Wow! Reading your stories brought back so many memories for me. We sure have been through a lot. Here's my story:

Dh (34) and I (27) got married in June of 1998 and started trying to conceive a few months later. It took us a few months but we got pregnant in January 1999 and we were so excited. I immediately bought and read every book there was on pregnancy and babies. I did everything "right". I ate right, excercised, took my vitamins every day, took natural childbirth classes, etc etc etc. I figured if I had a perfect pregnancy I'd have a perfect baby. At 2:40am on my due date (Oct 11, 1999) my water broke and after 11 hours of drug free labor, Lauren was born.

She didn't cry for a few minutes and the nurses were worried. They started suctioning her lungs out and after she started to cry, she never stopped...for 6 months. She wanted to bf every hour or so and would only sleep on my chest (if she slept at all). During the day, dh and I did a lot of rocking and bouncing but the second you stopped, she would start screaming. Luckily for me, dh wasn't working at the time (off injured) so he was home to help. Every night, from about 4pm until 2-3-4am, Lauren would scream bloody murder. It was absolutely horrible!!! Nothing helped. We had the best swing, the best car seat, the best stroller. What a waste of money! The only thing that would calm her down was constant bouncing. One night, dh and I were so worn out, we put the vibrating chair in bed with us, put Lauren in it, and switched off bouncing the chair up and down. We were desperate.

Finally at about 2 months, Lauren decided it would be okay if she slept between dh and I rather than on my chest. What a relief that was for me. It wasn't much help on my relationship with dh but that was ok (at the time). At around 3 months, our relationship was very strained and we decided it was time to put Lauren in her own crib.

We tried letting her cry it out and boy did she cry! She would cry for hours if you let her. She NEVER wore herself out like people said she would. I couldn't take it. So for months I would go thru this whole nighttime routine. Bath, nurse, rock, fall asleep, put in crib, wake up, nurse, rock, fall asleep, put in crib, wake up. Over and over and over. Getting her to sleep would sometimes take 3 hours but I was determined. I finally won and she slept in there for an entire night. Of course I didn't sleep a wink worrying about her (is she ok? is she breathing? is she warm enough? is she too warm?) Eventually she turned into a pretty good sleeper. She started sleeping 5-6 hours at a time and I started getting my sanity back.
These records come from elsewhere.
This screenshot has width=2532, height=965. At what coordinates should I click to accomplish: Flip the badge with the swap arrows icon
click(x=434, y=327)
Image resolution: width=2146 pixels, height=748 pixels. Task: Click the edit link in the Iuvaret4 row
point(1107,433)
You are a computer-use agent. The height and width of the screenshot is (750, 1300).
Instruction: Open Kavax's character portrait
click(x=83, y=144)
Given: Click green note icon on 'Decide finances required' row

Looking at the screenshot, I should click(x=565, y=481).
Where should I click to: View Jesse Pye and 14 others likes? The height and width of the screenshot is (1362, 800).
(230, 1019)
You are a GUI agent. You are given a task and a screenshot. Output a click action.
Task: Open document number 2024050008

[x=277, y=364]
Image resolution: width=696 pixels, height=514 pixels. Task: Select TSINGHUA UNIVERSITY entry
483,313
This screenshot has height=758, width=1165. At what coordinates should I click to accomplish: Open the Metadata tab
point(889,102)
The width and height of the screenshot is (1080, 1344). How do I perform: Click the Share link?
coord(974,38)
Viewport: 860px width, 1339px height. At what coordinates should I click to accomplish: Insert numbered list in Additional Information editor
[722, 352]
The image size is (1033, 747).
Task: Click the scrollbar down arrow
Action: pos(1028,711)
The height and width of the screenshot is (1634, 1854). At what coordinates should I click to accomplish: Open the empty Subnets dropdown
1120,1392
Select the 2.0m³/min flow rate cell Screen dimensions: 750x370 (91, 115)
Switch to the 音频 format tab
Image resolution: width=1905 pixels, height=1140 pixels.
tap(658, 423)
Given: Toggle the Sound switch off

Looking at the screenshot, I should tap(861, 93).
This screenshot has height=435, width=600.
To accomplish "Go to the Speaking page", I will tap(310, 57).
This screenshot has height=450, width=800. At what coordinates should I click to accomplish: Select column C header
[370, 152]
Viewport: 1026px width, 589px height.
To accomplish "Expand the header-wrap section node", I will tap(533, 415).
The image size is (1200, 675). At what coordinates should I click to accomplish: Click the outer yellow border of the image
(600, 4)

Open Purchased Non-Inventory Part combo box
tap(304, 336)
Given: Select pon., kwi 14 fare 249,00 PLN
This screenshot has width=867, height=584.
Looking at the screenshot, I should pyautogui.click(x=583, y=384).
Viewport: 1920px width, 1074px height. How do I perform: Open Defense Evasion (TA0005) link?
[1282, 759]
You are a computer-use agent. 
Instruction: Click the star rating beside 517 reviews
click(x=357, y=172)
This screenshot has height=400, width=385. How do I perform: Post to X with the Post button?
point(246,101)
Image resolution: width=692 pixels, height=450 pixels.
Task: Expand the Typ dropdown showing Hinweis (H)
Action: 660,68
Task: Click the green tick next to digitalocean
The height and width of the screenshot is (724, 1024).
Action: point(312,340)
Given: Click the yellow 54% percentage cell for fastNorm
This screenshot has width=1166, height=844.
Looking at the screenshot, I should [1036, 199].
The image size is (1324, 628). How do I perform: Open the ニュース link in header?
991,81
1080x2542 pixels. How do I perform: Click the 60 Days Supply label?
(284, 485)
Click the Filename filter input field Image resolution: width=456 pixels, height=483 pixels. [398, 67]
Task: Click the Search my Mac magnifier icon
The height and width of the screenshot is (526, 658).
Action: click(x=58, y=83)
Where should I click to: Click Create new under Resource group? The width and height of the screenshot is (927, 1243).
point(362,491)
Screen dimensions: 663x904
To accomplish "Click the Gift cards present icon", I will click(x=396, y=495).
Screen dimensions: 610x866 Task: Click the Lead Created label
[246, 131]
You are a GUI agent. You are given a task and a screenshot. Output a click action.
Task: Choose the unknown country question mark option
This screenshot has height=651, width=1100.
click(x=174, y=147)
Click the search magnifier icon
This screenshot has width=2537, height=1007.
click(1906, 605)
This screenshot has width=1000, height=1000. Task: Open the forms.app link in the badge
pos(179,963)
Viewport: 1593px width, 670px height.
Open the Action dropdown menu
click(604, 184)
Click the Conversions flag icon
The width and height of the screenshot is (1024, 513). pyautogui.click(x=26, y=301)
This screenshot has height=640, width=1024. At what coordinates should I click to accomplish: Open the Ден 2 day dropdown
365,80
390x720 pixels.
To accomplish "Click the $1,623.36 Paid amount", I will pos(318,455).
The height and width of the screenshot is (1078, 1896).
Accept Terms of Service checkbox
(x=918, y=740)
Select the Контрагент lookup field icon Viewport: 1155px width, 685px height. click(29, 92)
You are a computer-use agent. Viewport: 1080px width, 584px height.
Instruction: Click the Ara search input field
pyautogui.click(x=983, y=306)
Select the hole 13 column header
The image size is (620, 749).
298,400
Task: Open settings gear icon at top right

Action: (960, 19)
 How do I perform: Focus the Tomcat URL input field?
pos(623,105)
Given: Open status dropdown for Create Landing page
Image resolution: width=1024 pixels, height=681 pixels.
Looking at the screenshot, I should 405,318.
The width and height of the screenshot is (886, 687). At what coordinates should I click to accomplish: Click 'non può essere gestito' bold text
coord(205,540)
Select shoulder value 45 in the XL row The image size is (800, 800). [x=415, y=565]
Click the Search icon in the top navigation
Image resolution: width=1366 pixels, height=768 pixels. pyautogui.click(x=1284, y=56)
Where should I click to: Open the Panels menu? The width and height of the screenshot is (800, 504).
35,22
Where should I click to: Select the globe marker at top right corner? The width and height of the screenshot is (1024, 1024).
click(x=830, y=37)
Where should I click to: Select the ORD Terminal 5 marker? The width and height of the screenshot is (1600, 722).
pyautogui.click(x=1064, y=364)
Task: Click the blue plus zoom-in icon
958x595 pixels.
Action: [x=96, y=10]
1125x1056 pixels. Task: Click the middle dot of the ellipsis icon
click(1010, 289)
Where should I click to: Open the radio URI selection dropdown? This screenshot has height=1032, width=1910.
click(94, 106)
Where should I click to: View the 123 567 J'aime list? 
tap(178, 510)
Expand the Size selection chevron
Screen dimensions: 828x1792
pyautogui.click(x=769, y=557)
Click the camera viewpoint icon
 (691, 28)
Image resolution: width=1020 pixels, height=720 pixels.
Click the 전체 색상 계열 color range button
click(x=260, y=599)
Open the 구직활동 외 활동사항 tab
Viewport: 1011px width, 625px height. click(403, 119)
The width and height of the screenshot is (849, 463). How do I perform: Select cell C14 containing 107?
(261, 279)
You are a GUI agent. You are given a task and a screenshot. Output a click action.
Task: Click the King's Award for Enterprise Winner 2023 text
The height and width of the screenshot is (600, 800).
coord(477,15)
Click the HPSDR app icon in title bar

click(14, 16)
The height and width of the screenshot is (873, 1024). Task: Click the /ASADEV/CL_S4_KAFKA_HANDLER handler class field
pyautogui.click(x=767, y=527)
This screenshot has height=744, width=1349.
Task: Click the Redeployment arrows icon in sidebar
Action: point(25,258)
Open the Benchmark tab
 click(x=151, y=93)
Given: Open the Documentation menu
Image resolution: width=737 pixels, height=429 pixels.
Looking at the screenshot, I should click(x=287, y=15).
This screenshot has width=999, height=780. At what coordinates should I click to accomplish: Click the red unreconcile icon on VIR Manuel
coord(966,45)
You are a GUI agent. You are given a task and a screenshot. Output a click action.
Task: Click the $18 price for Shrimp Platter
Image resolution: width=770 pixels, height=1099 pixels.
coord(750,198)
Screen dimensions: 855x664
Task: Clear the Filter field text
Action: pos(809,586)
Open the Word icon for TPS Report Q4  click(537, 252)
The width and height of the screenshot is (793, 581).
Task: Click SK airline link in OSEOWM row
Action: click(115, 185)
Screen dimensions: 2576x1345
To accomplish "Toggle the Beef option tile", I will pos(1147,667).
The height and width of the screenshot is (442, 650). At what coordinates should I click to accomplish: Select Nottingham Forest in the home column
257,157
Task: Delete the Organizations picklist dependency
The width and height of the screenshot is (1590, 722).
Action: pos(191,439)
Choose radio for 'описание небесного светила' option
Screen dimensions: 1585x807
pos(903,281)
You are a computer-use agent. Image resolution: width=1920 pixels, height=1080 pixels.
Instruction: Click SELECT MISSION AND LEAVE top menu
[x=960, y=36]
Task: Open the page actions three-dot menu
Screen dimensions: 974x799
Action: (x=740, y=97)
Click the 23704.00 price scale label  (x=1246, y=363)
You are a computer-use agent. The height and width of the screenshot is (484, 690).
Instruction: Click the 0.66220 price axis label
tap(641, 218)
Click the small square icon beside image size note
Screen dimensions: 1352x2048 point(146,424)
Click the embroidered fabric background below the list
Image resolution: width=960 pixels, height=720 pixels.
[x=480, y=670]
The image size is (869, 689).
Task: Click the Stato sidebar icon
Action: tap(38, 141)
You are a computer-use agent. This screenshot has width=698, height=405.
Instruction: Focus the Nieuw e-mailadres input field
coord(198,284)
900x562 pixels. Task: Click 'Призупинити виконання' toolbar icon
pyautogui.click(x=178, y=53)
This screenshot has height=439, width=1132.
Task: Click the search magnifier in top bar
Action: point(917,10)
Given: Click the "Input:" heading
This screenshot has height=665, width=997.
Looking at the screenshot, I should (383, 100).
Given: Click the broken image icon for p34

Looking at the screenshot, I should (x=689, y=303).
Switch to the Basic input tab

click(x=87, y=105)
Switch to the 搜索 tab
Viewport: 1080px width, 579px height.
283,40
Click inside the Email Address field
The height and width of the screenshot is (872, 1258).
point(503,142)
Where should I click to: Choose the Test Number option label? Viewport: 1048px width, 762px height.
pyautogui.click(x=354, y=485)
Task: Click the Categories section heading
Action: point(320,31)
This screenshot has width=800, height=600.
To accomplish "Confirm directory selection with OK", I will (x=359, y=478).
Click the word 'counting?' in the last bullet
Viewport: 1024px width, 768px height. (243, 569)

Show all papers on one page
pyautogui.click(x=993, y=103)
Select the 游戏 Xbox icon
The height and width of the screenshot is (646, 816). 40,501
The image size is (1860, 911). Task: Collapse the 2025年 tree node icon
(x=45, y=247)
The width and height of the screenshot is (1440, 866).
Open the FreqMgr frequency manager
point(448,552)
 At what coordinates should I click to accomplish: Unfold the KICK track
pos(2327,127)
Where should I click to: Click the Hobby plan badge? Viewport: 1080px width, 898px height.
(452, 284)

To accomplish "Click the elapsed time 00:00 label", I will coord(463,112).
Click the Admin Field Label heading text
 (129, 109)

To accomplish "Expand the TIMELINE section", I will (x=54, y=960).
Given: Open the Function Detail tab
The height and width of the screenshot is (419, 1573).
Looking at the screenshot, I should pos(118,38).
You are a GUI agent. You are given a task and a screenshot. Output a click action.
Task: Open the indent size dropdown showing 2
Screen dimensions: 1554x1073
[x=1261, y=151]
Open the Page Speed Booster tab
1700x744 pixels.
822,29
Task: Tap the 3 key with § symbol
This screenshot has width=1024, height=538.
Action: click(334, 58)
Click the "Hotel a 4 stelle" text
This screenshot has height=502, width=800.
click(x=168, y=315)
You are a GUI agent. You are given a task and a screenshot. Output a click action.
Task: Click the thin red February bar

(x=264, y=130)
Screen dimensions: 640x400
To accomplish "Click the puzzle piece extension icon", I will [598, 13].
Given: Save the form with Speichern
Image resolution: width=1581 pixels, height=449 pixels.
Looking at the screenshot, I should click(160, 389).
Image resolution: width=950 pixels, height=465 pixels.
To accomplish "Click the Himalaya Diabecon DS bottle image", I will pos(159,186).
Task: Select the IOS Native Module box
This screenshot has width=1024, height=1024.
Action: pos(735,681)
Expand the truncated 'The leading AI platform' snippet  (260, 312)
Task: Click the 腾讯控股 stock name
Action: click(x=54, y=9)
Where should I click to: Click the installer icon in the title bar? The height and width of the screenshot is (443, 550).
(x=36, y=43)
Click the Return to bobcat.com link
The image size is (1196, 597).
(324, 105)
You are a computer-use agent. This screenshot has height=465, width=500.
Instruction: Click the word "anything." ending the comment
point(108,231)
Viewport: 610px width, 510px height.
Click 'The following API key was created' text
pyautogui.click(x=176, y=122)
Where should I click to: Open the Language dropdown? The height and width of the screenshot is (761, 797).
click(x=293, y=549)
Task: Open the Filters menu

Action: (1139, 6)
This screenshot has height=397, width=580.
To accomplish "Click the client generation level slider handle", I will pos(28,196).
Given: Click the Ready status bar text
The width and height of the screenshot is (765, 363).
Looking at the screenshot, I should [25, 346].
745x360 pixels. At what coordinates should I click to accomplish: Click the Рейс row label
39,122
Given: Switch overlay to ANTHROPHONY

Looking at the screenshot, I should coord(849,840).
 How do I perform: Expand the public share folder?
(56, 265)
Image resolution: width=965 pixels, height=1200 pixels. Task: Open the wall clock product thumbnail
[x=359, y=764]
Once she started sitting up and crawling, her h/n personality relaxed a little bit. She started entertaining herself with toys and interacting more with dh and I. We were really starting to enjoy being with her. Now, at almost 1 year, she is far from the "normal" babies you see in magazines and on TV, but she is "normal" to me. We still have a hard time taking her places where she has to be confined. She is a free spirit and likes to do her own thing. I have learned to accept her for who she is and try not to change her. She has the cutest personality at times. She is so friendly and outgoing and lights up a room with her big eyes and smile. Raising her has taken a lot of patience and will continue to do so. I love her with all my heart and thank God everyday that He gave her to me.